#### Supplied passage
+++++
# Coralife's 9" Mini-Freshwater Aqualight w/ 2x 9W 6700K



## cS (Jan 27, 2004)

I recently purchased a Coralife's 9" Mini-Freshwater Aqualight with 2x 9W 6700K bulbs. Two complaints:

(1) The Aqualight Mounting Legs do not work with the Mini-Freshwater Aqualight even though the package claims that it "Fits all Models". :roll: Now, I have no clue how to securely mount this fixture over the Marineland's Eclipse System Three (3G bowfront acrylic tank). For now, it is sitting over the plastic frame that could break at any moment.

(2) When the light is turned on, the bulbs flicker before they'll fully illuminate. This scares the bejeezus out of the fish every morning. I fear that one of these days, the fish will be caught in a frenzy and jump out of the tank. 

Is there anything I can do to remedy both these situations? I would really appreciate any insight. Thank you.


----------



## Erirku (Oct 5, 2004)

I have something similar and the lights always flicker, before they really turn on. Nothing to worry about. The mounting legs I can't help you in that situation, maybe you should return them. Thats a whole lot of light on a 3G tank??? What are you planing on growing? Well goodluck.


----------



## pineapple (May 4, 2004)

If you look at Tom Barr's 'gallery' you will see a simple canopy support which you can make out of 0.25 inch plexiglas. Tom's is made out of glass and silicon sealer. Plexiglas is lighter and works.

http://www.picturetrail.com/gallery/view?&p=3&uid=1473668&gid=2904032&&imgid=42402063#top

http://www.picturetrail.com/gallery/view?&p=3&uid=1473668&gid=2904032&&imgid=42401093#top

Andrew Cribb


----------



## tsunami (Jan 24, 2004)

I actually use two of these over my 5g cube (remember that small tanks need more wpg than larger tanks, my Riccia failed to pearl with 3.8wpg in a tank this size). I have them over a glass cover, and they fit perfectly.

I really, really doubt the flickering is causing the fish to get nervous. rather I believe it is simply the fact that the lights have suddenly turned on (at least my fish always get a bit skittish when the lights come on in the morning).

It says, screamingly, on the box that the legs do not work with these little fixtures, btw.

They're great little lights and emit a very nice, bluish white light that I like very much.

Carlos


----------



## cS (Jan 27, 2004)

tsunami said:


> I really, really doubt the flickering is causing the fish to get nervous. rather I believe it is simply the fact that the lights have suddenly turned on (at least my fish always get a bit skittish when the lights come on in the morning).


The previous light fixture did not invoke this sense of nervous behavior. So far, every morning, the fish goes into crazy mode, literally slamming into the sides the aquarium and darting for the surface. Perhaps the fish will eventually get used to it? What causes this flicker? Why aren't my other light fixtures flickerring?
+++++
#### Recorded data
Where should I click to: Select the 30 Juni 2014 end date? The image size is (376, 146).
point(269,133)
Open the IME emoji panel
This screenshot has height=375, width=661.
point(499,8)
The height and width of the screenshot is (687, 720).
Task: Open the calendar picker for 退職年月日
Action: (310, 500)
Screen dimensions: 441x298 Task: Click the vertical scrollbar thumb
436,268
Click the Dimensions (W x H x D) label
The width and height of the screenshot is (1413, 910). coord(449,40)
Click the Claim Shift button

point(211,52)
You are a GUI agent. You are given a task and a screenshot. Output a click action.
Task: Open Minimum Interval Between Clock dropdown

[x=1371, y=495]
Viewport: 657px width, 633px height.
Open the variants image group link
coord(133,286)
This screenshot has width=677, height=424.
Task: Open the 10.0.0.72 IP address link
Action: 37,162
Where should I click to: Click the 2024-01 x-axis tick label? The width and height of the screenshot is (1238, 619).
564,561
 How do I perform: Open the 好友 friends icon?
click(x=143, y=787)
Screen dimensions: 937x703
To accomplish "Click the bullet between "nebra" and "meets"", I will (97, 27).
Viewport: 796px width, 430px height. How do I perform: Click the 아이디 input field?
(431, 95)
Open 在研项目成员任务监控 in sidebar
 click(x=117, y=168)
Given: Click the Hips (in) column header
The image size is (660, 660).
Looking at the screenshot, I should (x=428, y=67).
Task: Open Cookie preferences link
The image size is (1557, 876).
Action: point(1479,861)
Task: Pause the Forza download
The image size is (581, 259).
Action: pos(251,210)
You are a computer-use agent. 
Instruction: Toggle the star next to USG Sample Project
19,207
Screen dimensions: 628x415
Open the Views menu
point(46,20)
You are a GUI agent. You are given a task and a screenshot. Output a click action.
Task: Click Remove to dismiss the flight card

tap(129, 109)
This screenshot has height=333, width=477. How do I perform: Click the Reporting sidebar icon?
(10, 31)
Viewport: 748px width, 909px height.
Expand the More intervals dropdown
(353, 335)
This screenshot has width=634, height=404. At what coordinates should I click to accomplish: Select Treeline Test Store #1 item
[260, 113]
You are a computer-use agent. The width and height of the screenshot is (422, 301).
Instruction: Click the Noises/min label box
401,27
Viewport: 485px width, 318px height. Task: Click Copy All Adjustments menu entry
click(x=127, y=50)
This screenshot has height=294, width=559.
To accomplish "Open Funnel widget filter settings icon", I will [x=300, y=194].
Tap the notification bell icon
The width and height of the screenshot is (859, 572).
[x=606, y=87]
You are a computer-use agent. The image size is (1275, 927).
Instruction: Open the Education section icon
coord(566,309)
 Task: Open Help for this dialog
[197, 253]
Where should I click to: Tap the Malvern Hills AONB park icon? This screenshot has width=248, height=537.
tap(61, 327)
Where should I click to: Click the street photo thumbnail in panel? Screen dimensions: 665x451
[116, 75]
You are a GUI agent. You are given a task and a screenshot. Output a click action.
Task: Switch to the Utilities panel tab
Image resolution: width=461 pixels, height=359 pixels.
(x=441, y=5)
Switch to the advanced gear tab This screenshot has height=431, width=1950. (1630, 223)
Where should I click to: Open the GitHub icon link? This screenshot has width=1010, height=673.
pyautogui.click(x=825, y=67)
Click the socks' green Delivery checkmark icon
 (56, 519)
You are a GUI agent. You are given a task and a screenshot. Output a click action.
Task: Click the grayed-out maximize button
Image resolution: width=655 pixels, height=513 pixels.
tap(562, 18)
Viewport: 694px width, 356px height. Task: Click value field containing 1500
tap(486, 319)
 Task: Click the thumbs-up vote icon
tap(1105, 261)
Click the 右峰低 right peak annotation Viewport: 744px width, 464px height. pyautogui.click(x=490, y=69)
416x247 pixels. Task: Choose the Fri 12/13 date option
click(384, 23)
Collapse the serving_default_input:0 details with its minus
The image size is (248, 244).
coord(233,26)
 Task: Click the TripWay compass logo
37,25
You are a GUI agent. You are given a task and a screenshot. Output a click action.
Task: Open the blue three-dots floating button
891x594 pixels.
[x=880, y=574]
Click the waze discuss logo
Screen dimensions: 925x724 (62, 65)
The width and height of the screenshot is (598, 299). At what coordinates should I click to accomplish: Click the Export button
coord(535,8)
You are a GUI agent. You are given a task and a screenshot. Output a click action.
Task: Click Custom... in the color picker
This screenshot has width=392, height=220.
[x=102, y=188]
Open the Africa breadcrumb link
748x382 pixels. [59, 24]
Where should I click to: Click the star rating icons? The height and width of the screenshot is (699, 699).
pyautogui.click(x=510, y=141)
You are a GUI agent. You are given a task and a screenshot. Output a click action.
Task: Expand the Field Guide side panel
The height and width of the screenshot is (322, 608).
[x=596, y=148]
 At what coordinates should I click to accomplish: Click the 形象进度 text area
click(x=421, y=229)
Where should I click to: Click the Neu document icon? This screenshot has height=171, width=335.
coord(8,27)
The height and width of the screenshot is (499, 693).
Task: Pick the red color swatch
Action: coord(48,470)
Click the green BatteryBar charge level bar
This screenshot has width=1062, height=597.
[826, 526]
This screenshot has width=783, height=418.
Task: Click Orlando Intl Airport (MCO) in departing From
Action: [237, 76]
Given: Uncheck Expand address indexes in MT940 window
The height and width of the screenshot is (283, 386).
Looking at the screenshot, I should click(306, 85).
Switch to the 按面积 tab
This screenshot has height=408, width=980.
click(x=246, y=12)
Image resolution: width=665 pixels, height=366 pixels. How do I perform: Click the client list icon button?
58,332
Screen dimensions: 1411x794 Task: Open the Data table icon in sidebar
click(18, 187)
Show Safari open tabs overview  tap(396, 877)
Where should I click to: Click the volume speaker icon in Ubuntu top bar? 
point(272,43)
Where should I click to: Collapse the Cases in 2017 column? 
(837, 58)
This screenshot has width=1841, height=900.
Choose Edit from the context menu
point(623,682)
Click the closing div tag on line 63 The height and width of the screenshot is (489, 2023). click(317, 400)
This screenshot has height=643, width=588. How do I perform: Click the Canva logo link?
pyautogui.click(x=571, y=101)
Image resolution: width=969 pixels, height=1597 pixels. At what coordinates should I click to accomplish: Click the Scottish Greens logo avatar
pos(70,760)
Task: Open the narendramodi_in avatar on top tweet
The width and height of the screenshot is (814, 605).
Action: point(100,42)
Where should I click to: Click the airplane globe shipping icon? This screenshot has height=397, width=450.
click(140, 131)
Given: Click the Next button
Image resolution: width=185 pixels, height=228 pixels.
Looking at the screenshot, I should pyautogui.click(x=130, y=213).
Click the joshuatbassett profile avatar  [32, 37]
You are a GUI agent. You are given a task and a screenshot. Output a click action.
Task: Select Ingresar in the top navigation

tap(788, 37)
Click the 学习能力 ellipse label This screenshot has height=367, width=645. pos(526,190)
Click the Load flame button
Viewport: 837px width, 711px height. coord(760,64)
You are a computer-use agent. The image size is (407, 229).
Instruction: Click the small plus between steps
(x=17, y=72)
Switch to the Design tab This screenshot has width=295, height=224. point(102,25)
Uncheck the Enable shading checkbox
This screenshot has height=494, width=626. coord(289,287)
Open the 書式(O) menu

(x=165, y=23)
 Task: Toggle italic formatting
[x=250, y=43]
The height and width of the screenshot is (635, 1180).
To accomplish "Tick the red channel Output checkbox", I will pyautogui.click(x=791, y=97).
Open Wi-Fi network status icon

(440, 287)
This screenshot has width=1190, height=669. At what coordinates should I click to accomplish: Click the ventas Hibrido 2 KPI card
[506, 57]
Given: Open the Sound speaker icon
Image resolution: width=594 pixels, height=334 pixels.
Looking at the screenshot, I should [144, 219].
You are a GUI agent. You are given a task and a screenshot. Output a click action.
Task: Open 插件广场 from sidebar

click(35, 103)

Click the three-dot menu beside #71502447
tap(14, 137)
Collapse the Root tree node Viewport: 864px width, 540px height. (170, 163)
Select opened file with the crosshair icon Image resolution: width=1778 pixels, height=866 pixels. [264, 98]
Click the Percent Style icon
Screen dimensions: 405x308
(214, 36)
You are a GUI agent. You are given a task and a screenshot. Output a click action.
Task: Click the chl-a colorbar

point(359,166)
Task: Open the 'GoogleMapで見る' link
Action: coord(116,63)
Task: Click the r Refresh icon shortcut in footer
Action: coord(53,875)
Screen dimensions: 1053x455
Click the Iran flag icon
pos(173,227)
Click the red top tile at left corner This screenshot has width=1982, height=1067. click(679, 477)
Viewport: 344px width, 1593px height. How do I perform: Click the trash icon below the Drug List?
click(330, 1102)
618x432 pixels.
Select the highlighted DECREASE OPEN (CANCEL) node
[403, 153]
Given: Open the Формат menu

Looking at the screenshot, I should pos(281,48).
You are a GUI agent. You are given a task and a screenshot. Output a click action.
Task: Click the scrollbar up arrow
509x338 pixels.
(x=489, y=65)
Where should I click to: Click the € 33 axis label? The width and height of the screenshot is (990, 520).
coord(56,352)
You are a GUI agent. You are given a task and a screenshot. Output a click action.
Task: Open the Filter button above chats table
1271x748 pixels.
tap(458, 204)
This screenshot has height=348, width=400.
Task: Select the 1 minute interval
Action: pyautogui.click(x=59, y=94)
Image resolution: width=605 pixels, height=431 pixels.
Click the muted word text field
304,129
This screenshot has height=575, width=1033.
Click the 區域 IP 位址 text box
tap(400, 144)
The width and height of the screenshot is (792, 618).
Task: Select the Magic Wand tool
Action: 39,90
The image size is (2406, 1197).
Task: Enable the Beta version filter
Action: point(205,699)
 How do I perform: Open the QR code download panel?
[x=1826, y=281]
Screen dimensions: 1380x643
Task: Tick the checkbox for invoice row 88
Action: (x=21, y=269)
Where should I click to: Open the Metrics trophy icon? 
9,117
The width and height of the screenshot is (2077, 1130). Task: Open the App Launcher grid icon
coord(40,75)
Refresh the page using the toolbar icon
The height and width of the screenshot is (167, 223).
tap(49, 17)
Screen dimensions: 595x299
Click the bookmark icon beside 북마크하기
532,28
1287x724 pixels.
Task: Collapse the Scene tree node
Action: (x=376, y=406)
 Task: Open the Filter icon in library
+++++
#### Instructions for the task
Can you carry the Coralife Aqualight forum thread forward from its final post?

#### Answer to the exercise
> It says, screamingly, on the box that the legs do not work with these little fixtures, btw.


Really?  Where does it say this? I've just re-read the box and do not see anything pertaining to the mounting legs.



pineapple said:


> If you look at Tom Barr's 'gallery' you will see a simple canopy support which you can make out of 0.25 inch plexiglas. Tom's is made out of glass and silicon sealer. Plexiglas is lighter and works


That looks neat. I will look into building one. Thank you.



Erirku said:


> Thats a whole lot of light on a 3G tank??? What are you planing on growing?


Just moss and hairgrass. This is my first foray into nano tanks. Like Carlos noted, everyone (except gnome ) is saying how small tanks need more wattage; and this is the smallest fixture that I could find.

I previously had a 19W 6500K spiral bulb from Home Depot in a cheap clip-on spotlight fixture (also from Home Depot). It worked GREAT and CHEAP except for the spilled-over light. The tank sits on a ledge about 3 inches above my head when sitting down. As a result, the spilled-over light got into my eyes, interfering with work so it just had to go. If the tank sits flushed on the desk, then I wouldn't have had a problem with it. 

The previous clip-on fixture from Home Depot looks like this from HanshaSuro, which is where I got the inspiration in the first place.


----------



## gnome (Jan 27, 2004)

> Like Carlos noted, everyone (except gnome ) is saying how small tanks need more wattage; and this is the smallest fixture that I could find.


Heyyyyy! I heard that! 

Actually, I just wandered into this forum because of a lighting issue I have with my 2.5-gallon nano tank. But I won't go into it here. Suffice it to say that I'm *sort of* changing my tune. But not completely :wink: .

Regarding this topic, I would recommend just getting a glass canopy and resting the mini Aqualight right on it, unless there is a safety issue I don't know about, or you specifically wanted an open-top system. The Versa-tops are always off by several millimeters, so I suggest getting a *perfect* cut done at a glass shop. Make your own measurements down to the closest 1/16 inch. I always leave like 1" space or a little more to fit a nano-filter and allow for tubing/cords/etc. It's the easiest solution, but some people do like the open-top thing. I prefer not to have to deal with evaporation so much.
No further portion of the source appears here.